*What the task asks*:
Write out the line that has "Check out the" in it, along with each line that comes after it until the listing ends, and add nothing.

*Records for processing*:

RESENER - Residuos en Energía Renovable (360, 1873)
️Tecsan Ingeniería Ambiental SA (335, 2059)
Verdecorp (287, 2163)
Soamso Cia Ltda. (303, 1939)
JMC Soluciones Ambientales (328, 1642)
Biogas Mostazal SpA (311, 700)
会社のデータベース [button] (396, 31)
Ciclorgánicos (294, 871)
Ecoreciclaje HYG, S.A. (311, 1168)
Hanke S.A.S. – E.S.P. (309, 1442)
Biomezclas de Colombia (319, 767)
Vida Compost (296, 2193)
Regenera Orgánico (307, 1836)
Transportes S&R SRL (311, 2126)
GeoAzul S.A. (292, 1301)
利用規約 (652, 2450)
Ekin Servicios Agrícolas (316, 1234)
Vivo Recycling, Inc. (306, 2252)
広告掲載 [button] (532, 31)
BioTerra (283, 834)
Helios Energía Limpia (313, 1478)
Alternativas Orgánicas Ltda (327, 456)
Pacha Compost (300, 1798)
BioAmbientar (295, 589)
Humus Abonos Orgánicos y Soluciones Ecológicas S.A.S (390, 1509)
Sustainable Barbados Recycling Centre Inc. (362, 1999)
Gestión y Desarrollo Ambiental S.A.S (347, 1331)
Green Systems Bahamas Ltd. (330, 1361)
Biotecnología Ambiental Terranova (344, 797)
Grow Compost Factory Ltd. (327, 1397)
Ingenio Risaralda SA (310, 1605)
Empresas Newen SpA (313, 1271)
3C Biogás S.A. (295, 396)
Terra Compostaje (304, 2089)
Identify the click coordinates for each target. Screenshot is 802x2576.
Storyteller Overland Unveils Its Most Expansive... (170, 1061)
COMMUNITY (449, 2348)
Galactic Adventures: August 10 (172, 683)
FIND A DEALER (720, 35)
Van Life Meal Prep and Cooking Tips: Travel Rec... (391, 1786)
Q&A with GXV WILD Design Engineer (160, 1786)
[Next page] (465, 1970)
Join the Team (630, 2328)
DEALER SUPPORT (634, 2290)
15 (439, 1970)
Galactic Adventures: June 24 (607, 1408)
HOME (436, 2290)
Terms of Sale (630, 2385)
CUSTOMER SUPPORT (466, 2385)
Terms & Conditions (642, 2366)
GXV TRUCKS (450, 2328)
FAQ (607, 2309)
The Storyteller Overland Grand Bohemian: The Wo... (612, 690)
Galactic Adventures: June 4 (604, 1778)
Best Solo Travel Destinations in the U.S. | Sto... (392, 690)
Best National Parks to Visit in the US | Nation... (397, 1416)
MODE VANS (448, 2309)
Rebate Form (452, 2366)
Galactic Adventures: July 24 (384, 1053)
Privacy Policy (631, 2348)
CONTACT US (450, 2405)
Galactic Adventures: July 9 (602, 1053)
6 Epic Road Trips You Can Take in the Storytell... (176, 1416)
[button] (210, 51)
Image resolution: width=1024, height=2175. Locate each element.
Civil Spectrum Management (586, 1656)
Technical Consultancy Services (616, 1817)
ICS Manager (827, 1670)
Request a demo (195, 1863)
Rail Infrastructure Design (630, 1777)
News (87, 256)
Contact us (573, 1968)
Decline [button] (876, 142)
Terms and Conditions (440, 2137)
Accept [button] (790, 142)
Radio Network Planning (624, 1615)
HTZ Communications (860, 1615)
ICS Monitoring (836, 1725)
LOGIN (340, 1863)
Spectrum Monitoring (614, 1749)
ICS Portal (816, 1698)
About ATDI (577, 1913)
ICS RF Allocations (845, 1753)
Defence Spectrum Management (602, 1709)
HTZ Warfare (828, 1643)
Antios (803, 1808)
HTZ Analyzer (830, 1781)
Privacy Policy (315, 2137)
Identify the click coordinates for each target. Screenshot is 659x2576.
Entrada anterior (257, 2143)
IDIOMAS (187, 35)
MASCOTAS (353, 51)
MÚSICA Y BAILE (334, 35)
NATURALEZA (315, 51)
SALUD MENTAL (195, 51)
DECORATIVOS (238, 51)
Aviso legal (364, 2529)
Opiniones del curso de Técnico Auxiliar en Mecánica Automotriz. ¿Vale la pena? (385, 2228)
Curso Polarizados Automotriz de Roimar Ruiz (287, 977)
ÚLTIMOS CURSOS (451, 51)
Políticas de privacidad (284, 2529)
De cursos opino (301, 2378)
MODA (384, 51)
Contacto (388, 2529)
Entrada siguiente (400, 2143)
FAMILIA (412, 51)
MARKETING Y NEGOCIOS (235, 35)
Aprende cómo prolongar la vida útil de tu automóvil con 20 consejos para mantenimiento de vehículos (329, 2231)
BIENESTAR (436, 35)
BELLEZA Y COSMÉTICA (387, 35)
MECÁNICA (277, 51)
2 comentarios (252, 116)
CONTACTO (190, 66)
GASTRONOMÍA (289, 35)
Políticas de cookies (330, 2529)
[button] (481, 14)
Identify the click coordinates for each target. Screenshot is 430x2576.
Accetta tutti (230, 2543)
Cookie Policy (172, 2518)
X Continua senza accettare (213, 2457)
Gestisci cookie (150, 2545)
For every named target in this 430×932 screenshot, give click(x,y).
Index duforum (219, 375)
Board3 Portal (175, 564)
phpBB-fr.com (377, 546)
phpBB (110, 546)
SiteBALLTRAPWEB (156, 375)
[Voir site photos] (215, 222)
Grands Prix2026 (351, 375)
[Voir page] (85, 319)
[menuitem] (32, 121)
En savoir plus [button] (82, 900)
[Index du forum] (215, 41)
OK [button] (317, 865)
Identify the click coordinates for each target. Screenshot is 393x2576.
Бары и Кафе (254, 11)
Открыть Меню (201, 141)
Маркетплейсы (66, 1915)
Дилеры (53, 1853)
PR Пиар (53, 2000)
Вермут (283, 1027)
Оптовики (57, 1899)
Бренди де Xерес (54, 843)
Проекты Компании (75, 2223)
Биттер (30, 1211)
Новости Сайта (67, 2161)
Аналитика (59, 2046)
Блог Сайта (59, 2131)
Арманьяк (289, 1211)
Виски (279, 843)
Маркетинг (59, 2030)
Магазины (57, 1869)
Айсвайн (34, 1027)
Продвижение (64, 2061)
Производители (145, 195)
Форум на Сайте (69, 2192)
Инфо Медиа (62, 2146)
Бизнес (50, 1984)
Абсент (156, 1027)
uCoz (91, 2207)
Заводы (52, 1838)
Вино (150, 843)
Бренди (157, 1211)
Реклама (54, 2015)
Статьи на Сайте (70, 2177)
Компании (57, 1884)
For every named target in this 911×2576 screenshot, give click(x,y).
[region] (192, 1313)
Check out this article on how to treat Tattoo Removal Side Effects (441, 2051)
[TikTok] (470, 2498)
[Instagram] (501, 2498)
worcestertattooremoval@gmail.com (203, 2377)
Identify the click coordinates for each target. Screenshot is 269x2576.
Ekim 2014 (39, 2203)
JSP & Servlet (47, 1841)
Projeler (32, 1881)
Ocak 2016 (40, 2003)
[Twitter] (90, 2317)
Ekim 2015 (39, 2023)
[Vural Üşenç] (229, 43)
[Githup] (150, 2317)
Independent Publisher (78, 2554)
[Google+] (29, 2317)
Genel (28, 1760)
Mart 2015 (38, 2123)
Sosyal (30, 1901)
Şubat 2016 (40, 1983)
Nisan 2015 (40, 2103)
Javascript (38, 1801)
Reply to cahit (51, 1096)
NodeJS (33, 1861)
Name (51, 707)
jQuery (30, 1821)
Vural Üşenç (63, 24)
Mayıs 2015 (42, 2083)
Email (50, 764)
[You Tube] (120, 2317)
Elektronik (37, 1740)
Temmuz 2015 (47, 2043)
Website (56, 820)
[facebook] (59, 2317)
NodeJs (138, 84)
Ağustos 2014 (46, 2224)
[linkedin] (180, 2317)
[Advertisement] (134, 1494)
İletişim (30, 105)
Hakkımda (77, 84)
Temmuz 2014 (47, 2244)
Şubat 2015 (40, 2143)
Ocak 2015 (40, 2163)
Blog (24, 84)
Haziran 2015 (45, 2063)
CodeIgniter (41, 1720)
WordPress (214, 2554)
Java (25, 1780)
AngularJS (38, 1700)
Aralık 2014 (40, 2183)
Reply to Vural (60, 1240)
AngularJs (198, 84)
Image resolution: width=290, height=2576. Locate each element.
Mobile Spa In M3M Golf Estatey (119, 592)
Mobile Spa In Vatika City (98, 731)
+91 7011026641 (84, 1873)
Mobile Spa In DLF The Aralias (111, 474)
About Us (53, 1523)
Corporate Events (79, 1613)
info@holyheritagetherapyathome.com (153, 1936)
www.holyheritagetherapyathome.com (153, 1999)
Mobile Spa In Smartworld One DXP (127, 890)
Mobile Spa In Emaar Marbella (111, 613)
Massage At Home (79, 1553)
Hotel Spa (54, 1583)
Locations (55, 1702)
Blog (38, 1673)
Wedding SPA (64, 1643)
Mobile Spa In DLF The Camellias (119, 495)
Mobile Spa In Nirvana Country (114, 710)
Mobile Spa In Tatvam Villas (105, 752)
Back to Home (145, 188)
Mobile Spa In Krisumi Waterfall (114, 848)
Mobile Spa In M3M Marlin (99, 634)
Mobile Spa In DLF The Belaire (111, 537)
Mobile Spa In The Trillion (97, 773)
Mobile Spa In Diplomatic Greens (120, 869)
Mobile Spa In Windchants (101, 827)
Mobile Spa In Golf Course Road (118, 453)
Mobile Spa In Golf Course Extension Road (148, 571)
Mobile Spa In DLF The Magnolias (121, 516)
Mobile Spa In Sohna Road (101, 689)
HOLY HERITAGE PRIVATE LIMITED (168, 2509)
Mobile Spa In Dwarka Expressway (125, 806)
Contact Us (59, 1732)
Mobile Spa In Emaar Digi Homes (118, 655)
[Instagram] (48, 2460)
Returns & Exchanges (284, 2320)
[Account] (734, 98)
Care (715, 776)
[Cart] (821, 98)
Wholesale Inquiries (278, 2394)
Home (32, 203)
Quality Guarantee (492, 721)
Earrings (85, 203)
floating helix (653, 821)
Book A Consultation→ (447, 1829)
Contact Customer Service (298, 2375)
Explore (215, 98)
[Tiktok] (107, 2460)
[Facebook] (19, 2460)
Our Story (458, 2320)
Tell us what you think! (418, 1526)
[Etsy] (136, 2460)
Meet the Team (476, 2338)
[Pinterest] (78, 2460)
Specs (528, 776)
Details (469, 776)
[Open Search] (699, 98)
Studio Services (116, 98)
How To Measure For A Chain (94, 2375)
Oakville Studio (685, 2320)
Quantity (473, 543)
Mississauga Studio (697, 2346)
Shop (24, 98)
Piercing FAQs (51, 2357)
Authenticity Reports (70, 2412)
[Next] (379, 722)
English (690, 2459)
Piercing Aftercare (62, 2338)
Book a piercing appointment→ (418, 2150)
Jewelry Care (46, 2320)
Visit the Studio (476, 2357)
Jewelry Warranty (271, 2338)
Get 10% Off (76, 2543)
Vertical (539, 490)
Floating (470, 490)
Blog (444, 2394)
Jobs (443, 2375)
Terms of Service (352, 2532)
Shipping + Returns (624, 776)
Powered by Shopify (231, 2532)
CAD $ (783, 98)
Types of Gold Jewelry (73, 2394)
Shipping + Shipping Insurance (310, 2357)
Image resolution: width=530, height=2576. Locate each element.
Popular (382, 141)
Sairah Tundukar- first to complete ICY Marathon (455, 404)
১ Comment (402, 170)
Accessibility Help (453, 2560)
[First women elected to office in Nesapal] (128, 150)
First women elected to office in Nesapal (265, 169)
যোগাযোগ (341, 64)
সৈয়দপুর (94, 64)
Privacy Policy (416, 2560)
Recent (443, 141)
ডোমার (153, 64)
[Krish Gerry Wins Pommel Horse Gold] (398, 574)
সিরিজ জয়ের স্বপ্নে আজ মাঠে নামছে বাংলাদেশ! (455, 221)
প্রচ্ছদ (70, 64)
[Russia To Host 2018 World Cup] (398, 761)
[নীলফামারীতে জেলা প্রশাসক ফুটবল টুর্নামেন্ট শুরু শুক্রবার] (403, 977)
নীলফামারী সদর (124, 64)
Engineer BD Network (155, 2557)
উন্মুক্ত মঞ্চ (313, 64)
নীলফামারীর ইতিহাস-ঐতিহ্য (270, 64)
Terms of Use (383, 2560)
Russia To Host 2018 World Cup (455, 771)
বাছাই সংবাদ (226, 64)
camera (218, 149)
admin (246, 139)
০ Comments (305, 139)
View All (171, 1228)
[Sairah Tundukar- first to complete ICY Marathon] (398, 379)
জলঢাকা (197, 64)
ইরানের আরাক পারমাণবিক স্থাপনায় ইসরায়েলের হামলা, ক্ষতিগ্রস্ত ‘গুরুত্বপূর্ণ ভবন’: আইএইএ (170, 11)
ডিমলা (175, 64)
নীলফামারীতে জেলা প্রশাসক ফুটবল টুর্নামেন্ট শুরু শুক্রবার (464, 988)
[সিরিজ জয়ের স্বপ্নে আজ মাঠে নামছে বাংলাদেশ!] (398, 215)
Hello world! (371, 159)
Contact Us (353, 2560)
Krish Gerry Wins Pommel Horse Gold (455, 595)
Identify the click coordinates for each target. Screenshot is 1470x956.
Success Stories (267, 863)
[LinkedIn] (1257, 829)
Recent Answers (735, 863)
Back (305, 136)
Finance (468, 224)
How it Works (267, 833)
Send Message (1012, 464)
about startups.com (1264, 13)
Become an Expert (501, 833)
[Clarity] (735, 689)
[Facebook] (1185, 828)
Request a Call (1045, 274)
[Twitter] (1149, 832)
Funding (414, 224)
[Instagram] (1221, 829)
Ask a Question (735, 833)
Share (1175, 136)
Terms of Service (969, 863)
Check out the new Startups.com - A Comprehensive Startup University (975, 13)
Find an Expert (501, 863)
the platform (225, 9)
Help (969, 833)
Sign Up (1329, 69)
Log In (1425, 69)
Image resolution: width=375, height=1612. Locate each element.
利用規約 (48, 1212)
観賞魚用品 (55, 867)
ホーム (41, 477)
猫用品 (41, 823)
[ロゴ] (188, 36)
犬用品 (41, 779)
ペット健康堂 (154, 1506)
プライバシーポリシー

*Exercise solution*:
Check out the new Startups.com - A Comprehensive Startup University (975, 13)
Find an Expert (501, 863)
the platform (225, 9)
Help (969, 833)
Sign Up (1329, 69)
Log In (1425, 69)
Image resolution: width=375, height=1612. Locate each element.
利用規約 (48, 1212)
観賞魚用品 (55, 867)
ホーム (41, 477)
猫用品 (41, 823)
[ロゴ] (188, 36)
犬用品 (41, 779)
ペット健康堂 (154, 1506)
プライバシーポリシー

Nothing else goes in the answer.